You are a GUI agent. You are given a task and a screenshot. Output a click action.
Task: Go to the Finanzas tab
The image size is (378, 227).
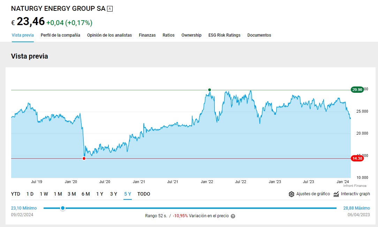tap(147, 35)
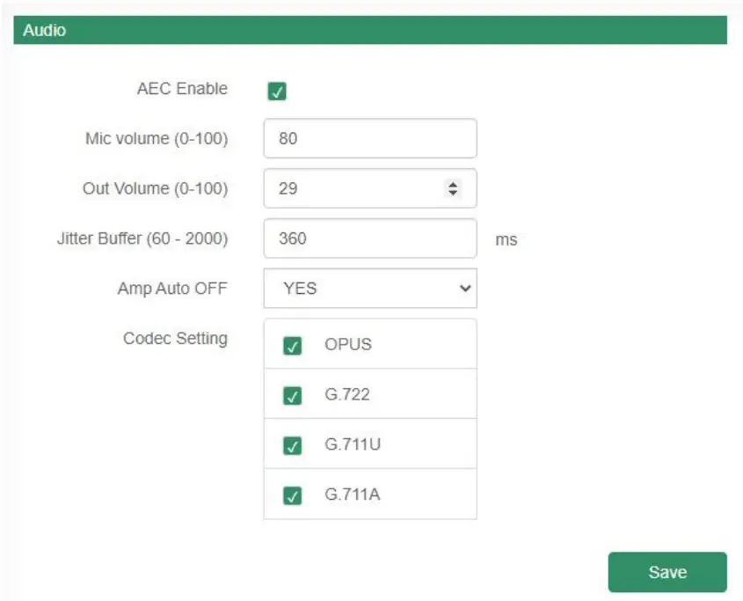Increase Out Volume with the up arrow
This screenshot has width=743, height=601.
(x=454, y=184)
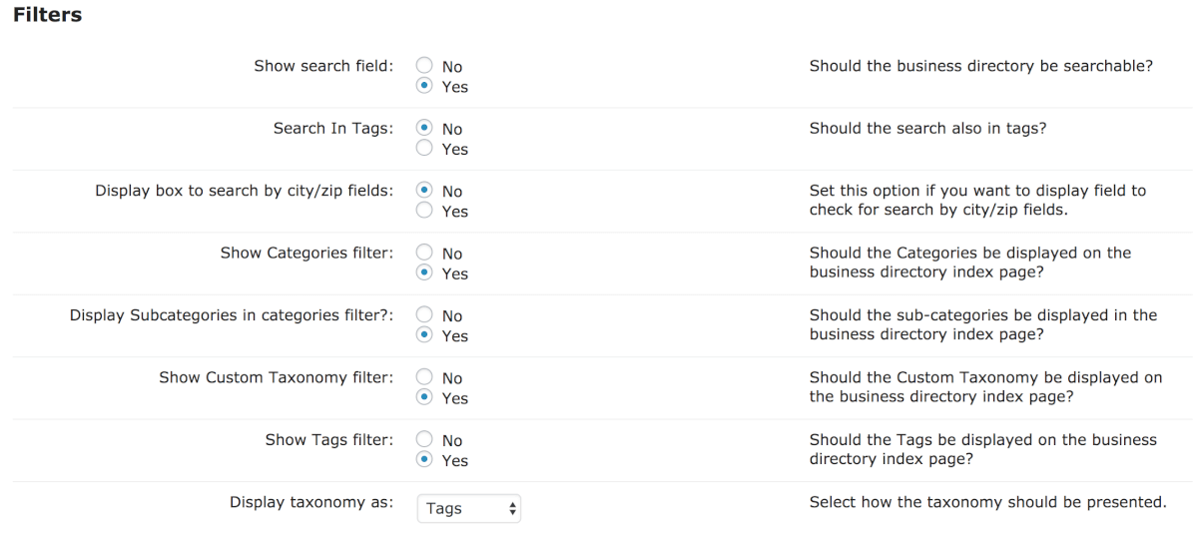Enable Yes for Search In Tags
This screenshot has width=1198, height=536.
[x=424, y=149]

---

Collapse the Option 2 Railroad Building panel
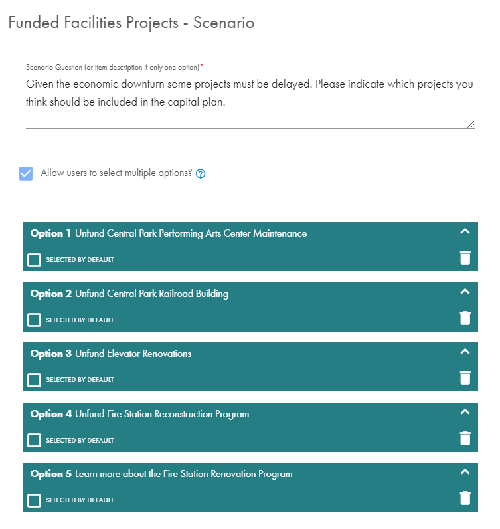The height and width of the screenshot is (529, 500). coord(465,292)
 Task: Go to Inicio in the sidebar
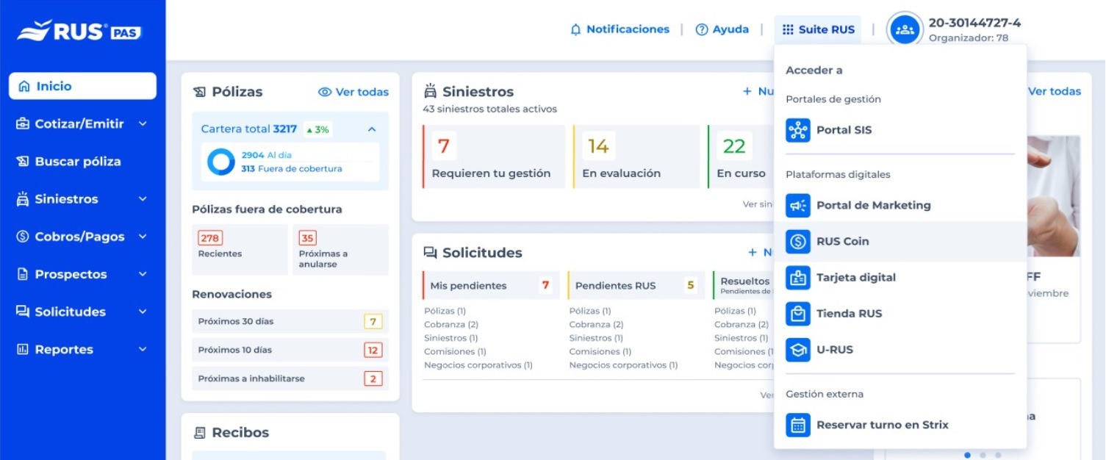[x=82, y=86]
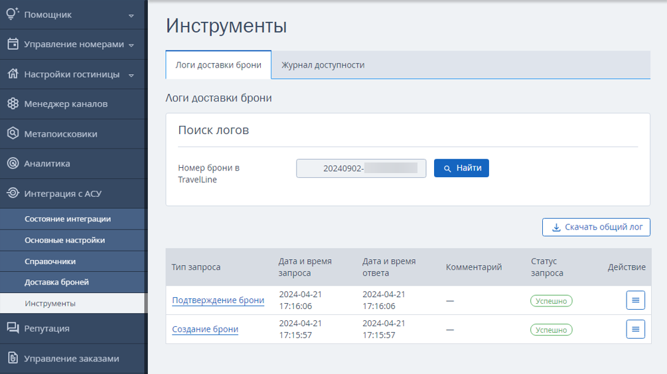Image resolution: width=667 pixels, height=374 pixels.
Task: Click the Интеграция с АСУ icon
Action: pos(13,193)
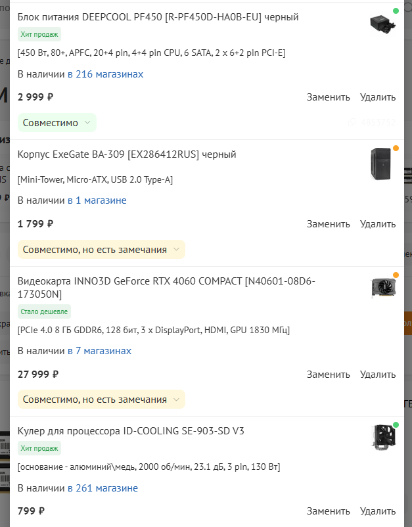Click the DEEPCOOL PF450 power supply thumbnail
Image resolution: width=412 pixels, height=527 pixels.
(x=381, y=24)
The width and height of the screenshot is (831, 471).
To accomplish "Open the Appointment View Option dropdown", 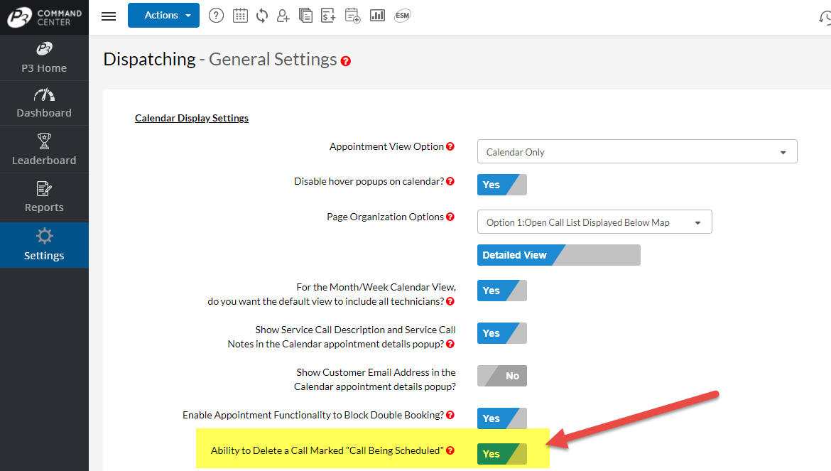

**TASK PROMPT**: Please give the records from the line containing "You are a GUI" through the line containing "Enable Yes for Search In Tags" as a Markdown table with the columns Row and Record Line, numbering each line and skipping blank ones. Leave the pictures out.

**FULL RESPONSE**:
| Row | Record Line |
|---|---|
| 1 | You are a GUI agent. You are given a task and a screenshot. Output a click action. |
| 2 | Task: Go to the Finanzas tab |
| 3 | The image size is (378, 227). |
| 4 | tap(147, 35) |
| 5 | Increase Out Volume with the up arrow |
| 6 | This screenshot has width=743, height=601. |
| 7 | (x=454, y=184) |
| 8 | Enable Yes for Search In Tags |